### Instruction:
How many lines in the rows below contain the word "screenshot", counting only matches with the same case? Reply with the number alone.

### Records for the task:

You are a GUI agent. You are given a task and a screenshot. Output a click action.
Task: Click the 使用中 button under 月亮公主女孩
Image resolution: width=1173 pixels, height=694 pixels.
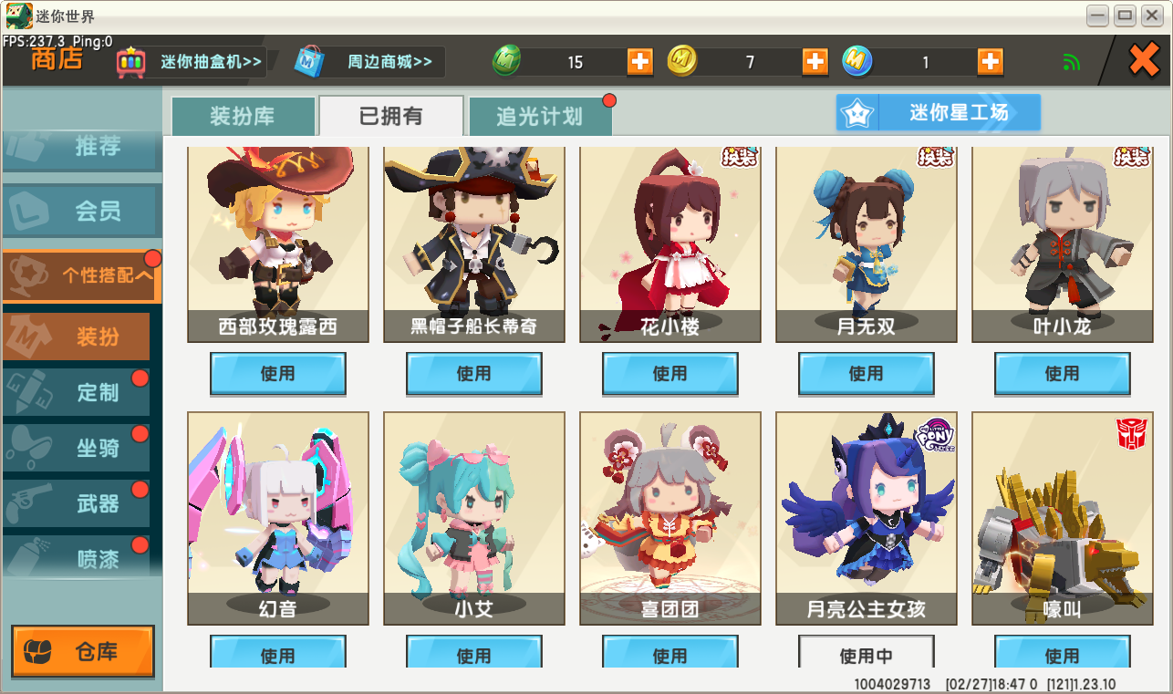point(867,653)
---
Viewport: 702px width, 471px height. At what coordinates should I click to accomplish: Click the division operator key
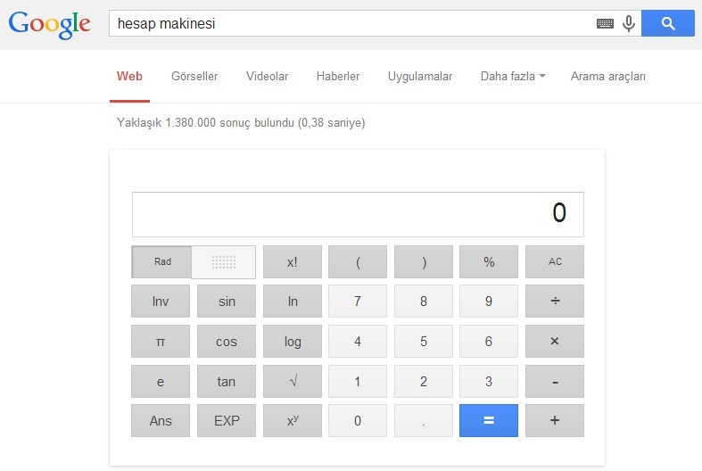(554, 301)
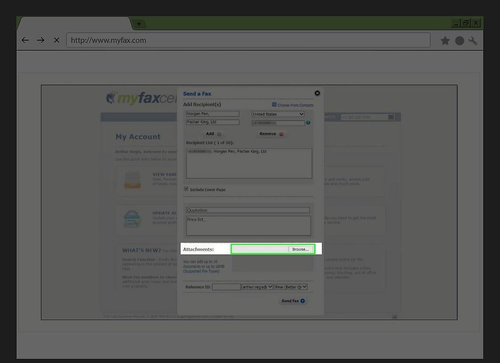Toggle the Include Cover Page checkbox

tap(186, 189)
---
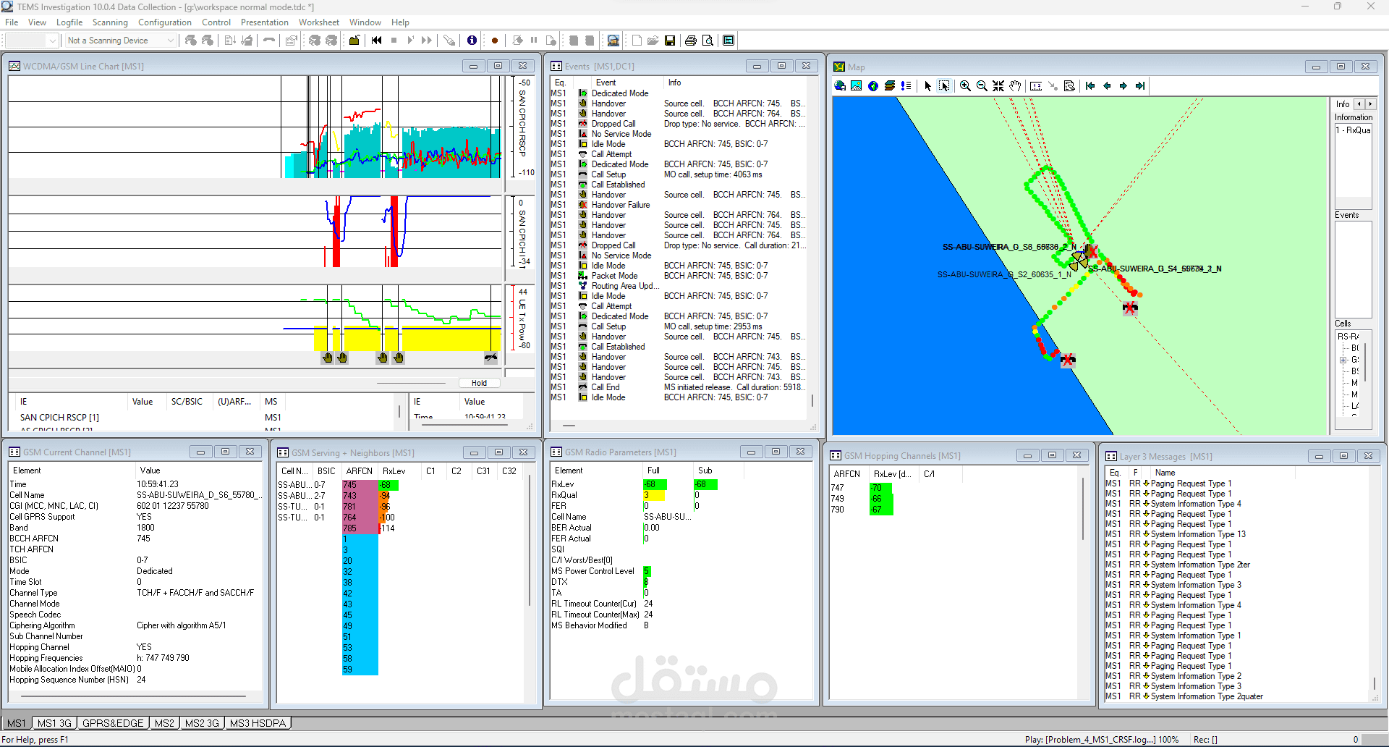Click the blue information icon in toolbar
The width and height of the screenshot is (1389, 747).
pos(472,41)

### The response:
2